前文学习了R基础的字符串操作函数,这次来学习 stringr
提供的函数。
library(stringr)
eA <- c("eXample-Strinng", "UPPER", "lower")
检测子字符串
- str_detect(string, pattern, negate = FALSE)
- str_which(string, pattern, negate = FALSE)
- str_count(string, pattern = "")
- str_locate(string, pattern)
- str_locate_all(string, pattern)
- str_starts(string, pattern, negate = FALSE)
- str_ends(string, pattern, negate = FALSE)
函数 str_detect
检测是否包含子字符串;str_which
返回检测到子字符串的向量索引;str_count
显示子字符串数目; str_locate
显示子字符串的开始与结束位置;函数 str_starts
和 str_ends
分别检测字符串开头结尾。
> str_detect(eA, "Str")
[1] TRUE FALSE FALSE
> str_which(eA, "Str")
[1] 1
> str_count(eA, "r")
[1] 1 0 1
> str_locate(eA, "Str")
start end
[1,] 9 11
[2,] NA NA
[3,] NA NA
> str_locate_all(eA, "Str")
[[1]]
start end
[1,] 9 11
[[2]]
start end
[[3]]
start end
提取子字符串
- str_sub(string, start = 1L, end = -1L)
- str_subset(string, pattern, negate = FALSE)
- str_extract(string, pattern)
- str_extract_all(string, pattern, simplify = FALSE)
- str_match(string, pattern)
- str_match_all(string, pattern)
函数 str_sub
按位置取子字符串,如果用负数位置表示按 反方向 顺序取,如果位置是0会返回空字符串;函数 str_subset
则是返回包含子字符串的字符串;函数 str_extract
会返回匹配的字符串;函数 str_match
返回多列匹配结果,第一列是整体匹配结果,后面是每一组(正则)匹配结果。
> str_sub(eA, start = 2, end = 6)
[1] "Xampl" "PPER" "ower"
> str_sub(eA, start = -5, end = -1)
[1] "rinng" "UPPER" "lower"
> str_sub(eA, start = -5, end = 0)
[1] "" "" ""
> str_subset(eA, "r")
[1] "eXample-Strinng" "lower"
> str_subset(eA, "R")
[1] "UPPER"
> str_extract(eA, "[a-p]{2,4}")
[1] "ampl" NA "lo"
> str_extract_all(eA, "[a-p]{2,4}")
[[1]]
[1] "ampl" "inng"
[[2]]
character(0)
[[3]]
[1] "lo"
> str_match(eA, "(\\w{3})(-)(\\w{3})")
[,1] [,2] [,3] [,4]
[1,] "ple-Str" "ple" "-" "Str"
[2,] NA NA NA NA
[3,] NA NA NA NA
> str_match_all(eA, "(\\w{3})(-)(\\w{3})")
[[1]]
[,1] [,2] [,3] [,4]
[1,] "ple-Str" "ple" "-" "Str"
[[2]]
[,1] [,2] [,3] [,4]
[[3]]
[,1] [,2] [,3] [,4]
字符串长度
- str_length(string)
- str_pad(string, width, side = c("left", "right", "both"), pad = " ")

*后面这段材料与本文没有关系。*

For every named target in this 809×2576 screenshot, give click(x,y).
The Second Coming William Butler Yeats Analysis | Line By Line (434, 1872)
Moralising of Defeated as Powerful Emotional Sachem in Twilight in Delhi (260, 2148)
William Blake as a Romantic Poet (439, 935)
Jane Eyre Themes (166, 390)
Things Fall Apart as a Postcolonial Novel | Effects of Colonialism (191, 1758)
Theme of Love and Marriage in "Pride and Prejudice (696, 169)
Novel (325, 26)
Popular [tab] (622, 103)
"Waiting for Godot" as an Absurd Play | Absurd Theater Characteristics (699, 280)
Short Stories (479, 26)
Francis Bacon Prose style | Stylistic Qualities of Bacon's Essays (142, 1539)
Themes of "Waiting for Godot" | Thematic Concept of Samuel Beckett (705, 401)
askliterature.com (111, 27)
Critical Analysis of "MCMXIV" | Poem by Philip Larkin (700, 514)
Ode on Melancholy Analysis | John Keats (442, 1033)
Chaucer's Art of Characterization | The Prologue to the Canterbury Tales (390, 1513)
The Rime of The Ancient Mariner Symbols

- str_trunc(string, width, side = c("right", "left", "center"), ellipsis = "...")
- str_trim(string, side = c("both", "left", "right"))
函数 str_length
返回字符串长度;函数 str_pad
是用指定字符填充字符串到目标长度;函数 str_trunc
是截断字符串到一定长度;函数 str_trim
移除字符串2边空白符。
> str_length(eA)
[1] 15 5 5
> str_pad(eA, width = 20, side = "left", pad = "=")
[1] "=====eXample-Strinng" "===============UPPER" "===============lower"
> str_pad(eA, width = 20, side = "right", pad = "=")
[1] "eXample-Strinng=====" "UPPER===============" "lower==============="
> str_pad(eA, width = 20, side = "both", pad = "=")
[1] "==eXample-Strinng===" "=======UPPER========" "=======lower========"
> str_trunc(eA, width = 5, side = "right")
[1] "eX..." "UPPER" "lower"
> str_trunc(eA, width = 5, side = "left")
[1] "...ng" "UPPER" "lower"
> str_trunc(eA, width = 5, side = "left", ellipsis = "+++")
[1] "+++ng" "UPPER" "lower"
修改字符串
- str_sub(string, start = 1L, end = -1L, omit_na = FALSE) <- value
- str_replace(string, pattern, replacement)
- str_replace_all(string, pattern, replacement)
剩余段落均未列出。